The output must start at the line containing "recommendation (349, 280)" in the records below and stop at the last line, matching each line exactly and leaving out every picture.

-------

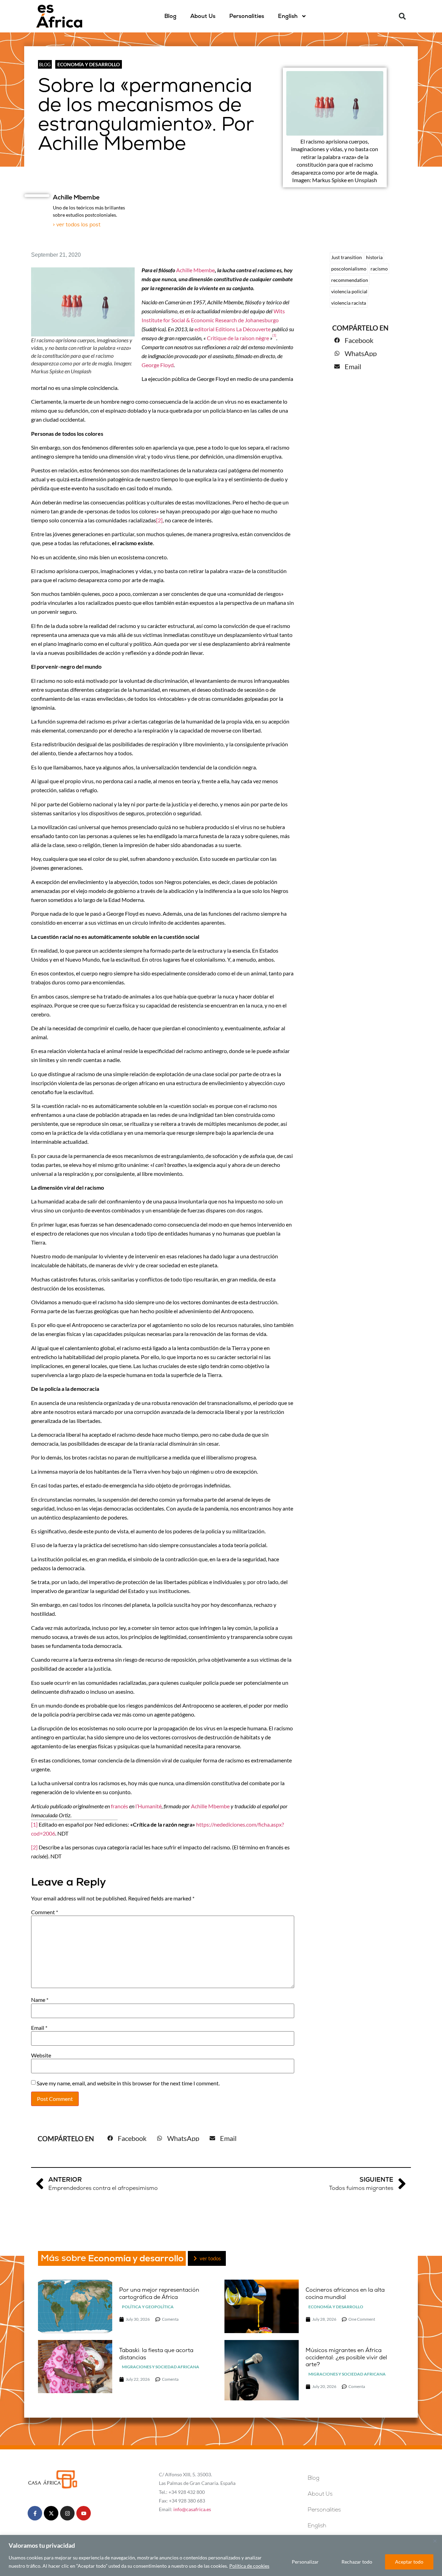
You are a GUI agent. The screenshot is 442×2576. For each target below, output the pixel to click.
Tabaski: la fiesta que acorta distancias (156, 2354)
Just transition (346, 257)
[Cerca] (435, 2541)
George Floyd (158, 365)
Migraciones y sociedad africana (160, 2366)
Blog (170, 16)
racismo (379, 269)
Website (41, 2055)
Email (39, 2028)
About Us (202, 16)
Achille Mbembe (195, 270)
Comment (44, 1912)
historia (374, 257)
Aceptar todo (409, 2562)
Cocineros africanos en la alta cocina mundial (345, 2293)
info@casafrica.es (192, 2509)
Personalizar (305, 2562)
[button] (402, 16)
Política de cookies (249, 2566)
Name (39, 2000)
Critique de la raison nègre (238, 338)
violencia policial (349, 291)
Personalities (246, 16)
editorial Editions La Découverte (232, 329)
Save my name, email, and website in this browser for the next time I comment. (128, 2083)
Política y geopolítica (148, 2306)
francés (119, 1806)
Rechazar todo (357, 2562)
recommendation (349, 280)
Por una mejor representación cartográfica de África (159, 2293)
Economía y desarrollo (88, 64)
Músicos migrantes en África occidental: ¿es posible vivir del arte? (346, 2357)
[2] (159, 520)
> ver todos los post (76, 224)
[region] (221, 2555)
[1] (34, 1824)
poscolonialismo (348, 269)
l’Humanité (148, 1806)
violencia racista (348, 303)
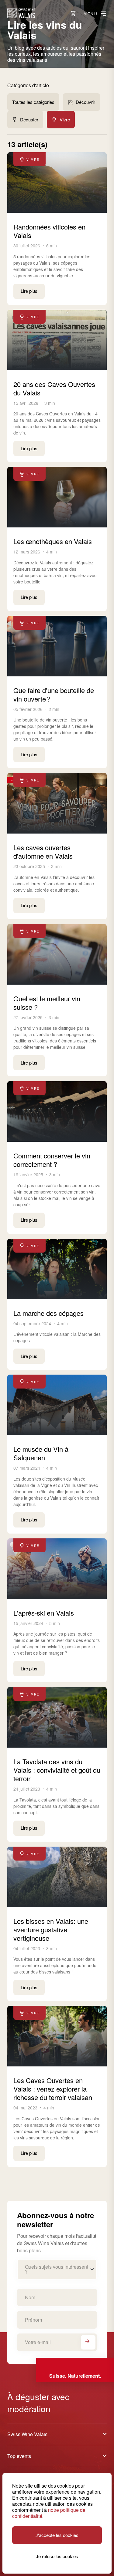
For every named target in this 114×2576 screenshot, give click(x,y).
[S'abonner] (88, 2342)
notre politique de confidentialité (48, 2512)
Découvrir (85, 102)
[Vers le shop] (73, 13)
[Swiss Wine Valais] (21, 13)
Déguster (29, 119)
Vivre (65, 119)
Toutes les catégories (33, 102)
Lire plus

-------

EXERCISE RESULT =>
recommendation (349, 280)
Por una mejor representación cartográfica de África (159, 2293)
Economía y desarrollo (88, 64)
Músicos migrantes en África occidental: ¿es posible vivir del arte? (346, 2357)
[2] (159, 520)
> ver todos los post (76, 224)
[region] (221, 2555)
[1] (34, 1824)
poscolonialismo (348, 269)
l’Humanité (148, 1806)
violencia racista (348, 303)
For every named target in this 114×2576 screenshot, give click(x,y).
[S'abonner] (88, 2342)
notre politique de confidentialité (48, 2512)
Découvrir (85, 102)
[Vers le shop] (73, 13)
[Swiss Wine Valais] (21, 13)
Déguster (29, 119)
Vivre (65, 119)
Toutes les catégories (33, 102)
Lire plus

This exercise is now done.